I am confident that even the minor details of the description of Germany's atrocities are incorrect.  History's bias is the omission of the _Allies' _atrocities from history.

For example, when Jewish refugees from Germany were taken to England, they continued to face discrimination from antisemites in England.
Alan Turing, the man who cracked the enigma code and helped prevent a huge loss of life and expedite the end of the war, was forced to undergo chemical castration after he war, when the British police discovered that he was a homosexual.

So we need to remember that the prejudiced perspectives that we all recognise as evil, when they were held by Nazi Germany, also existed in Allies to some extent, and actually lingered long after the end of the second world war. :\



TheFurredReich said:


> When someone links to my blog and traffic goes there I am able to see the source of it.



To be honest, we still cannot be sure it is you, unless you make a post on your blog about this I suppose; that would confirm it. 

Anyway, I really wouldn't be able to fault you if you simply had a sexual fetish for Nazi uniforms and wrote an erotic fiction about pretend Nazis. 

Your past involvement in white supremacist organisations makes me apprehensive though, and I think other users have been right to point out that following *Klu Klux Klan members *on your twitter account gives the impression that you still support white supremacy. 

If you don't support white supremacy, then you're handling your public relations very badly by giving detractors _every reason_ to believe that your book glorifies Nazism and that it is aimed at neo-Nazi elements of the alt-right. :\


----------



## Sogreth (Mar 15, 2017)

Aleksion said:


> poor self hating white liberal



You remind me of someone that was recently banned from FAF....


----------



## TheFurredReich (Mar 15, 2017)

I can't really change what my past was, just recognize that it was wrong and that it was a youthful indescretion.
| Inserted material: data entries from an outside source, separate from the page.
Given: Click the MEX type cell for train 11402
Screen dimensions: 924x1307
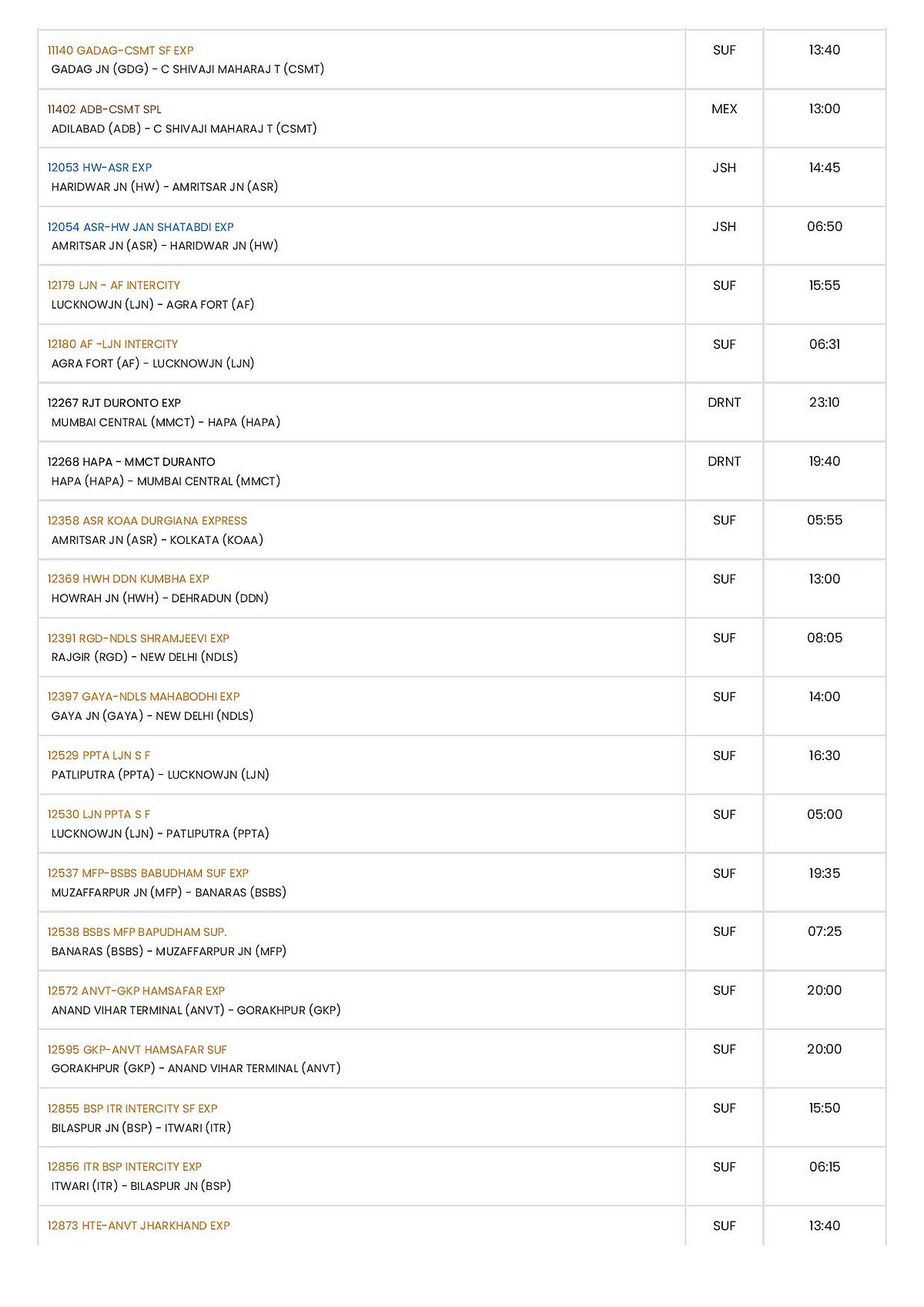Looking at the screenshot, I should click(x=724, y=109).
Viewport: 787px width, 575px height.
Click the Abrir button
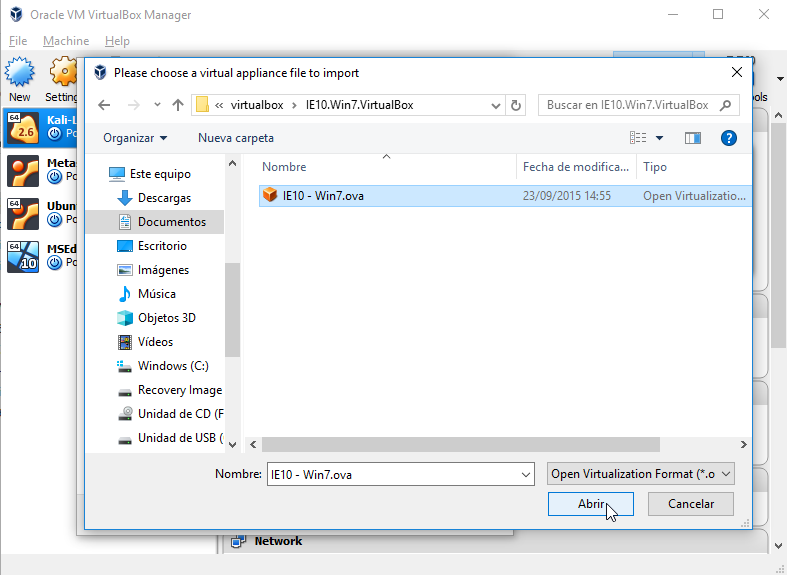(x=590, y=504)
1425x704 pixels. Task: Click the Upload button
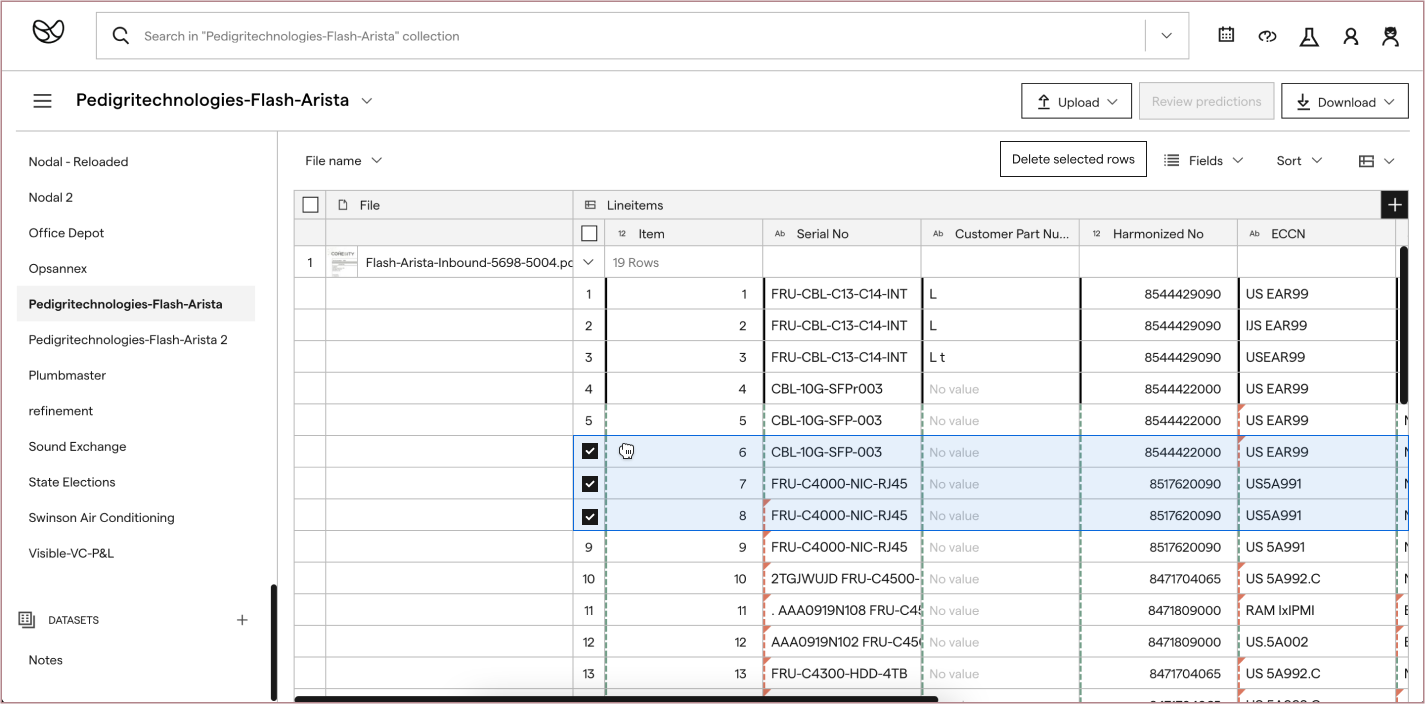point(1076,100)
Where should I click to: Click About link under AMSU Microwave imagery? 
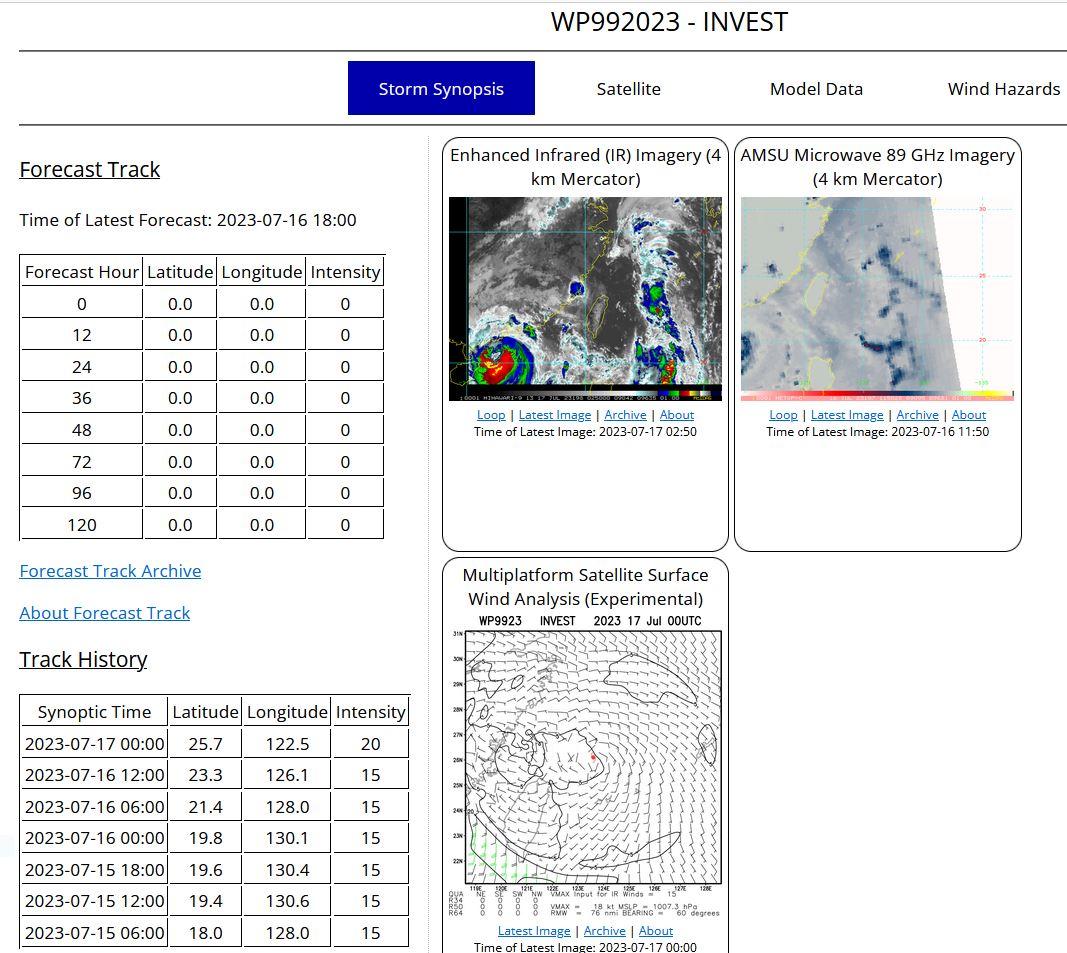point(969,415)
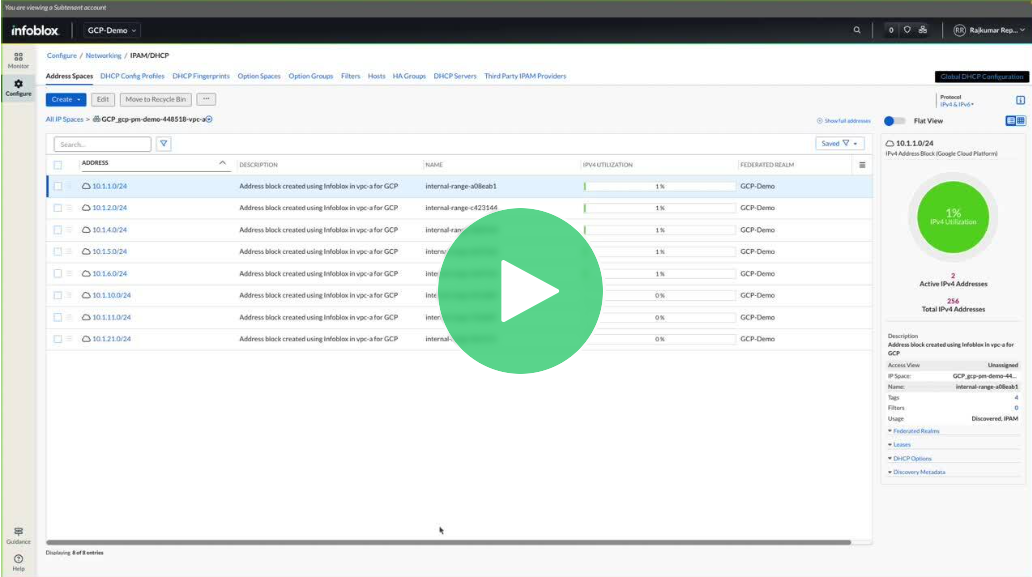Expand the Create button dropdown
The height and width of the screenshot is (577, 1032).
coord(66,99)
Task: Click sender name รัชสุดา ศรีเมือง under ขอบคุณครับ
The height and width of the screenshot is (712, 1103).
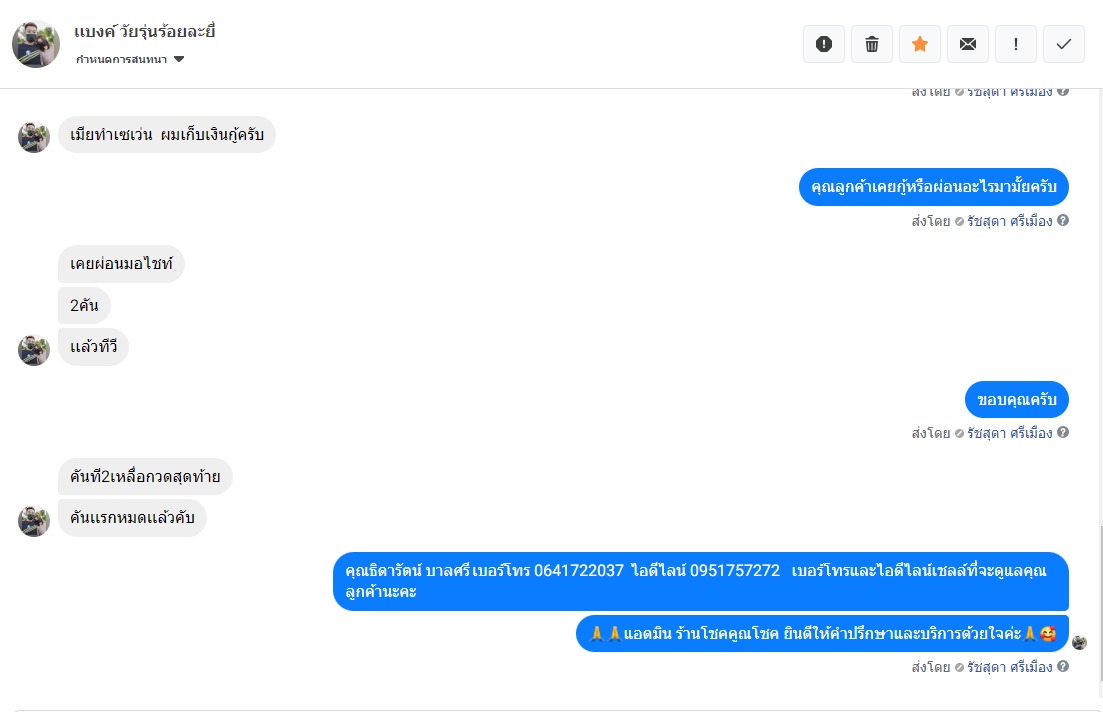Action: pyautogui.click(x=1009, y=433)
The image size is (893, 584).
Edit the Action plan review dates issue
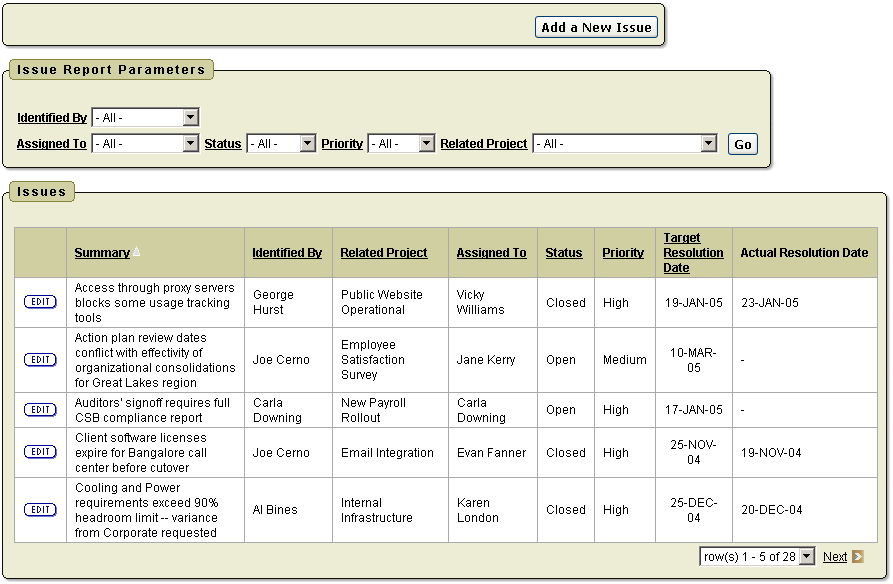pos(40,360)
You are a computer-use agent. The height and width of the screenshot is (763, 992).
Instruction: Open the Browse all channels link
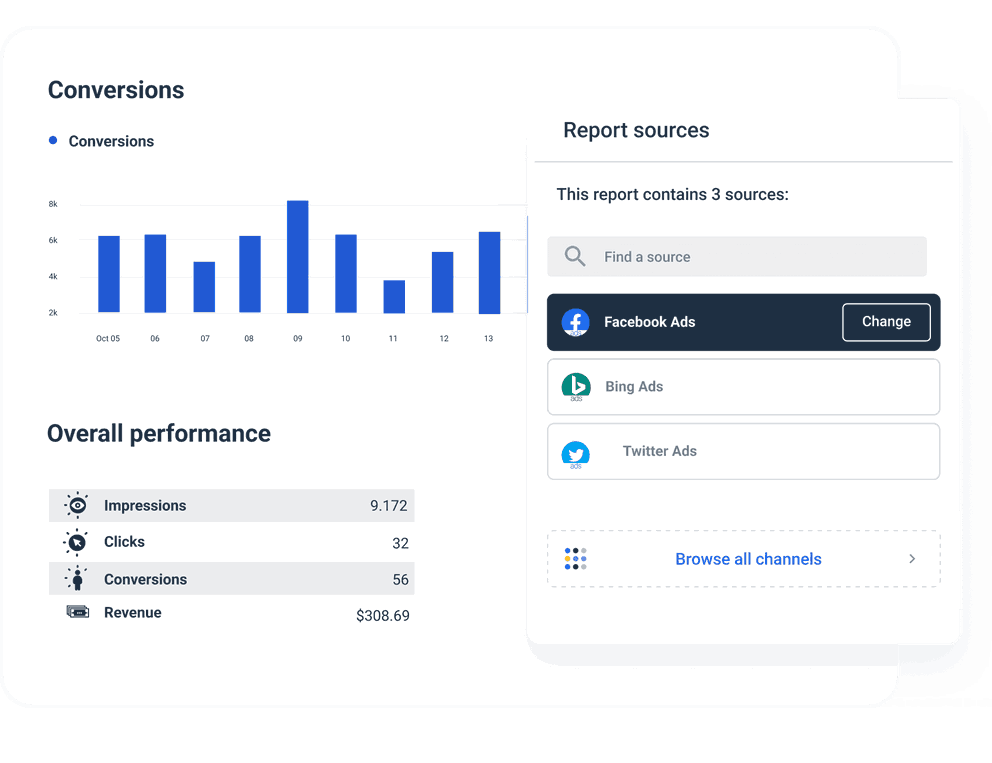point(748,559)
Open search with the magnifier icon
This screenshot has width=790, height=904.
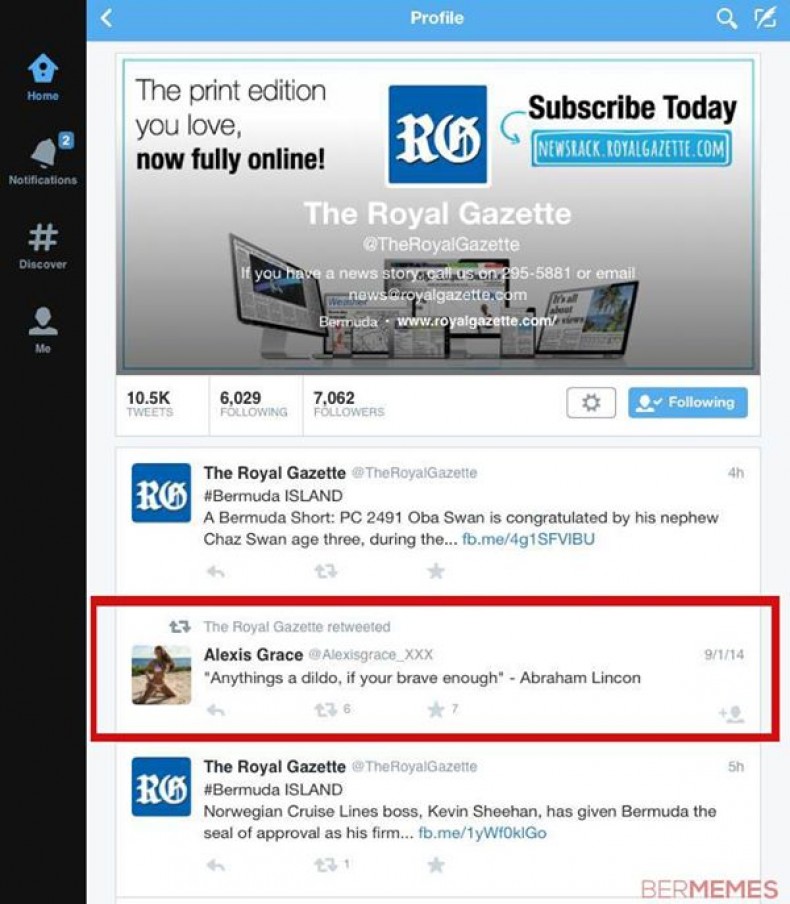pos(726,18)
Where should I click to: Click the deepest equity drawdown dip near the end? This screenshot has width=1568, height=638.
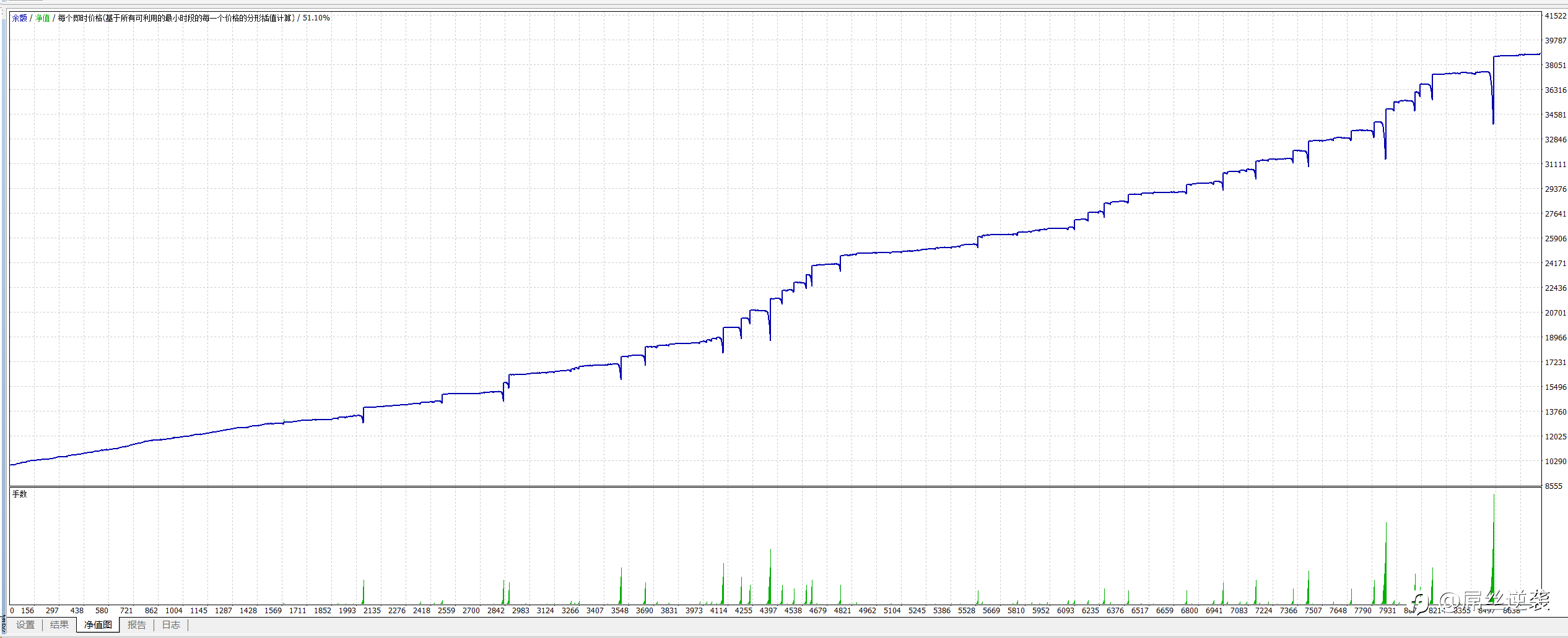(x=1493, y=121)
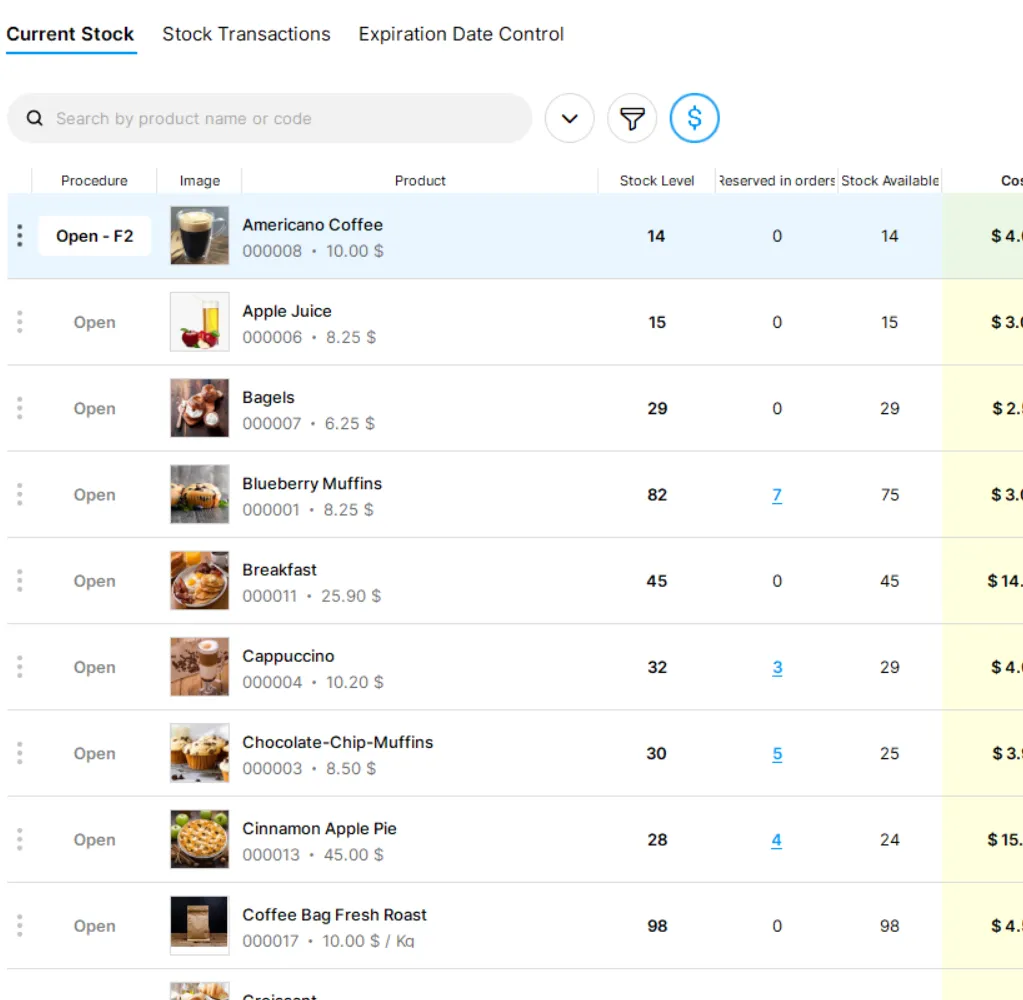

As for following people on Twitter, I don't agree with a lot of what David Duke says but he says some interesting things so I follow him. Doesn't mean I'm with his organization. People who don't make that distinction aren't my audience anyway, but it's interesting you bring that up because my book _is_ aimed to the Alt-Right

It's funny because I actually used to be super nice, keep a low profile and keep things exclusively on Furry platforms. After being 'no platformed' by pretty much every gate keeper in this fandom I realized that it didn't matter how nice my PR was, the various gate keepers here weren't going to give it a chance anyway.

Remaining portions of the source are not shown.